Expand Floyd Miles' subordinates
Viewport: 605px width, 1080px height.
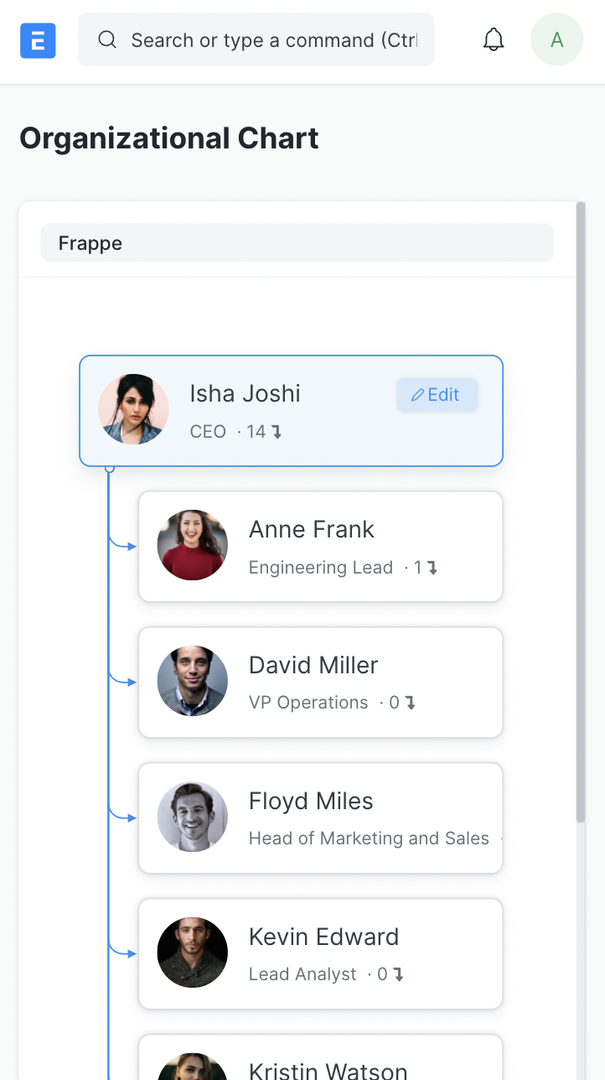coord(498,838)
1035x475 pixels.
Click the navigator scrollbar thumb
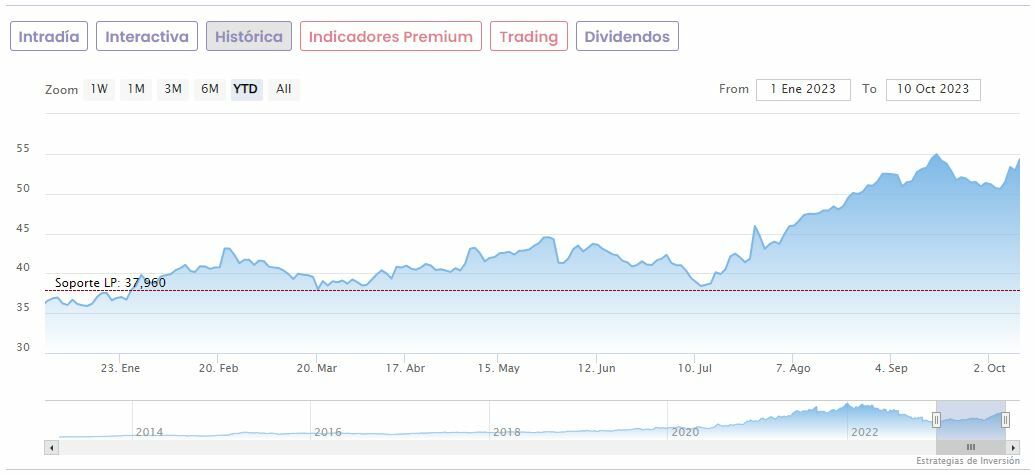(970, 447)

§ §

* Problem to solve:
Output exactly the lines from the one that has "Viewport: 605px width, 1080px height." through the end of the data. Do not include pictures.

* Task solution:
Viewport: 605px width, 1080px height.
coord(498,838)
1035x475 pixels.
Click the navigator scrollbar thumb
(970, 447)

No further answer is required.